The NSA hasn’t had a lot of big fans since the June revelations that show it decided that U.S. terrorism laws designed to allow wiretaps of terrorists actually allowed it to wiretap the entire country (not to mention most of the rest of the world). But there has been one consistent fan girl: Sen. Dianne Feinstein (D-CA), Chariman of the Senate Intelligence Committee.

Dianne seemed to be perhaps the only one in Congress who was actually up-to-date on the NSA’s mass spying and has defended it from the start. She has maintained that it is both constitutional and necessary for the government to record the source, destination, and duration of every phone call made within the U.S., proclaiming:

The call-records program is not surveillance. It does not collect the content of any communication, nor do the records include names or locations. The NSA only collects the type of information found on a telephone bill: phone numbers of calls placed and received, the time of the calls and duration. The Supreme Court has held this “metadata” is not protected under the Fourth Amendment.

Each and every defense of the NSA’s programs she has used has since crumbled. In August, for example, she stated that the NSA has “never… intentionally abused its authority,” when a few days later it came out that NSA analysts would routinely spy on love interests.

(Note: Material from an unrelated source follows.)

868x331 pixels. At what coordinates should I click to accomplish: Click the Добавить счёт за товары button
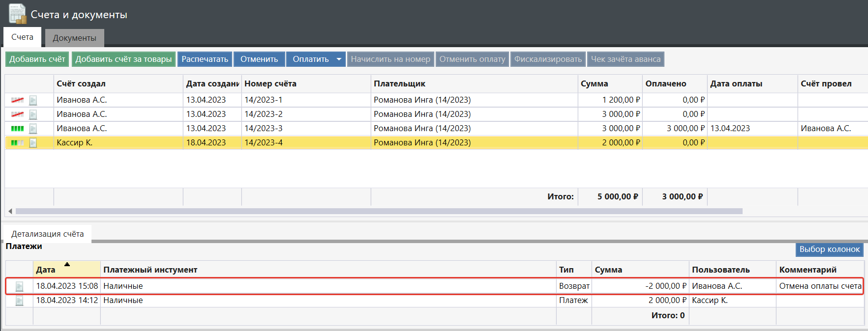click(123, 59)
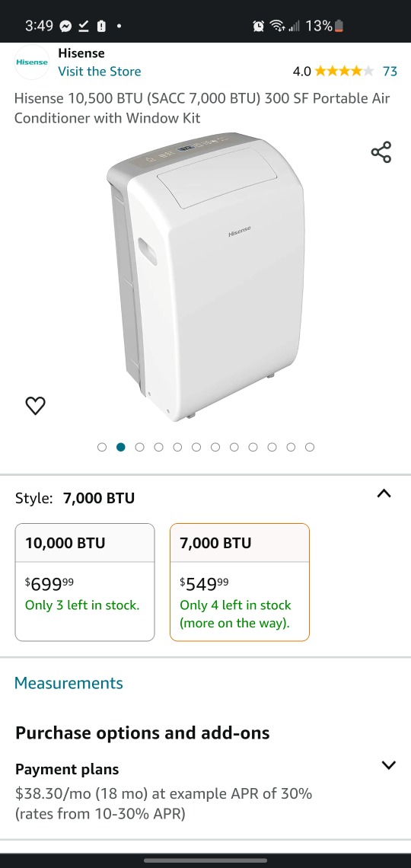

But apparently, last week’s revelations are indefensible, even for Dianne “<3s NSA" Feinstein. Upon the disclosure from the Snowden archives that the government was wiretapping the leaders of our closest allies, Dianne admits (or should I say, "claims") that she had not been filled in with all the details of the NSA's work, and commented, “let me state unequivocally: I am totally opposed.”

With that, it seems the NSA is fresh out of friends. It finally also shows that the NSA has always been fresh out of oversight: when the Senate Intelligence Committee and (allegedly) the President don’t even know what a federal agency is up to, who the hell does?